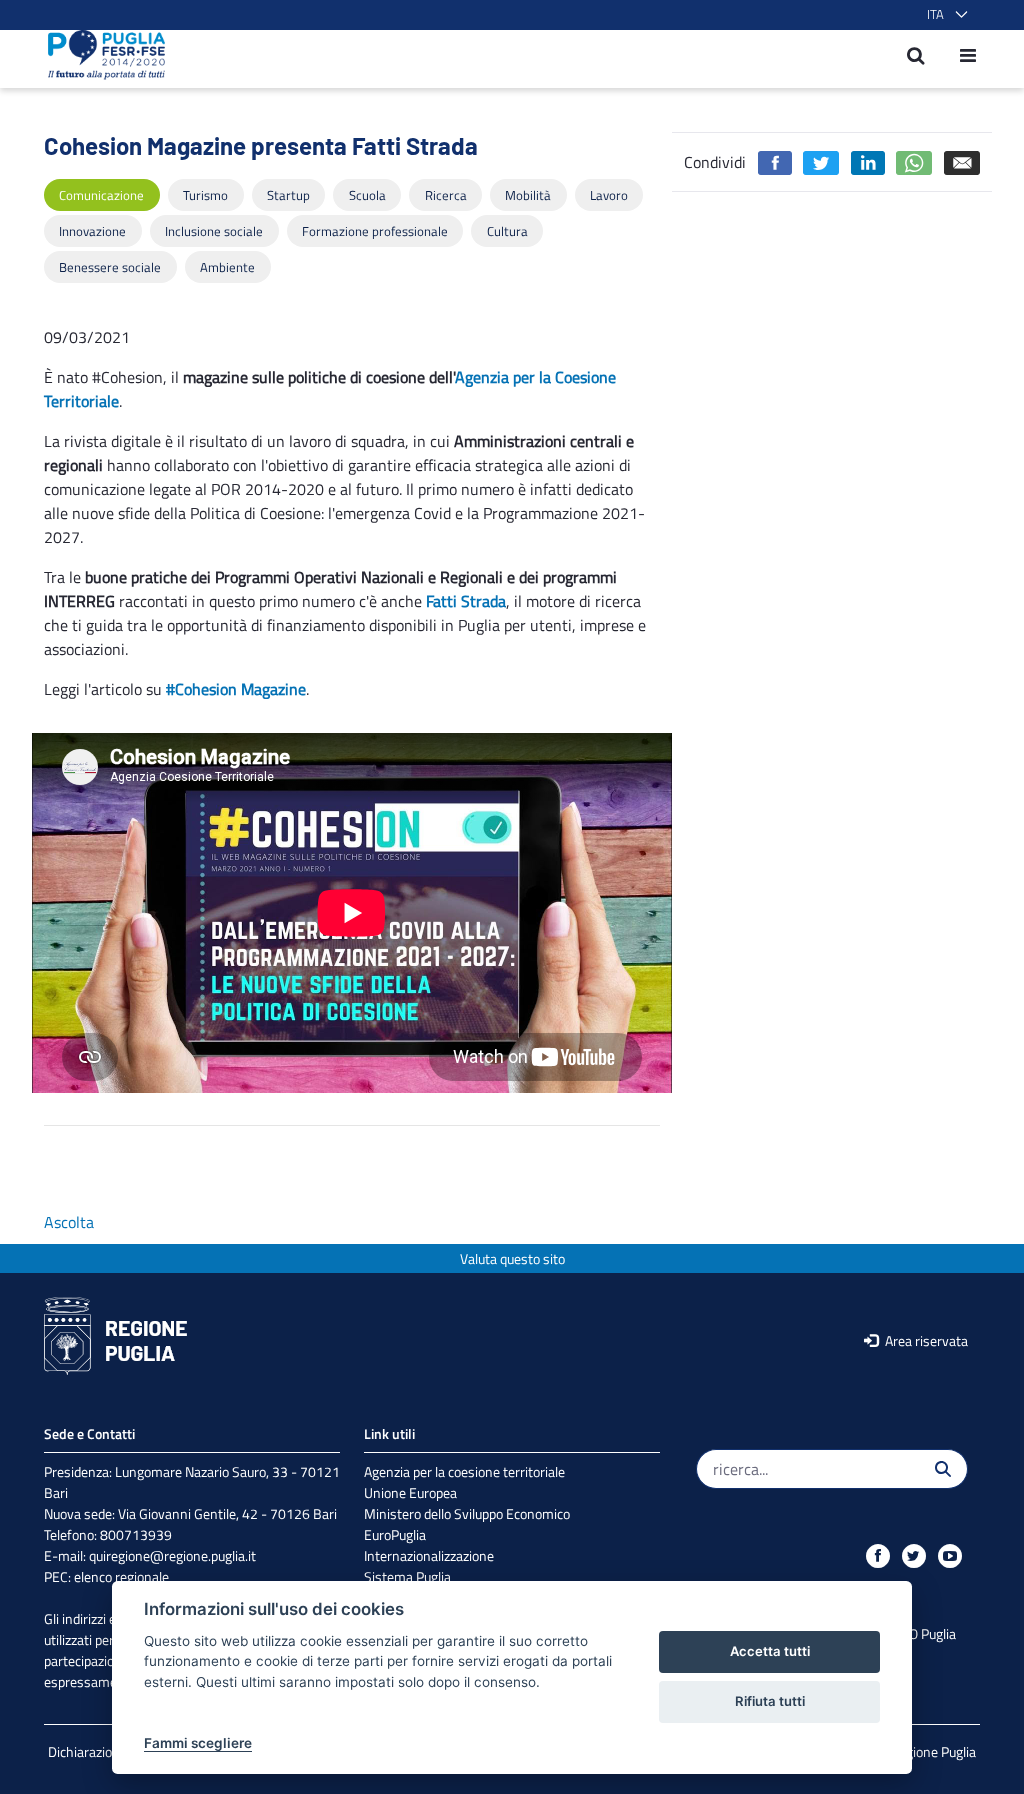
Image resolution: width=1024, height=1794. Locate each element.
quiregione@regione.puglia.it (172, 1555)
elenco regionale (121, 1576)
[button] (943, 15)
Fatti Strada (466, 601)
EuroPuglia (395, 1534)
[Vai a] (100, 55)
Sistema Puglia (407, 1576)
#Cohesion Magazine (236, 689)
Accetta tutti (770, 1651)
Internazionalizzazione (429, 1555)
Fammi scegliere (198, 1743)
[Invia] (943, 1469)
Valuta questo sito (512, 1258)
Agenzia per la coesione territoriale (464, 1471)
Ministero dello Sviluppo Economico (467, 1513)
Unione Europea (410, 1492)
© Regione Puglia (927, 1751)
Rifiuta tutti (770, 1701)
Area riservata (925, 1340)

## REQUIREMENT
Copy word for word each line of the data above, from the first through the one containing "Rifiuta tutti (770, 1701)", and include no pictures.

## ANSWER TO THIS TASK
Image resolution: width=1024, height=1794. Locate each element.
quiregione@regione.puglia.it (172, 1555)
elenco regionale (121, 1576)
[button] (943, 15)
Fatti Strada (466, 601)
EuroPuglia (395, 1534)
[Vai a] (100, 55)
Sistema Puglia (407, 1576)
#Cohesion Magazine (236, 689)
Accetta tutti (770, 1651)
Internazionalizzazione (429, 1555)
Fammi scegliere (198, 1743)
[Invia] (943, 1469)
Valuta questo sito (512, 1258)
Agenzia per la coesione territoriale (464, 1471)
Ministero dello Sviluppo Economico (467, 1513)
Unione Europea (410, 1492)
© Regione Puglia (927, 1751)
Rifiuta tutti (770, 1701)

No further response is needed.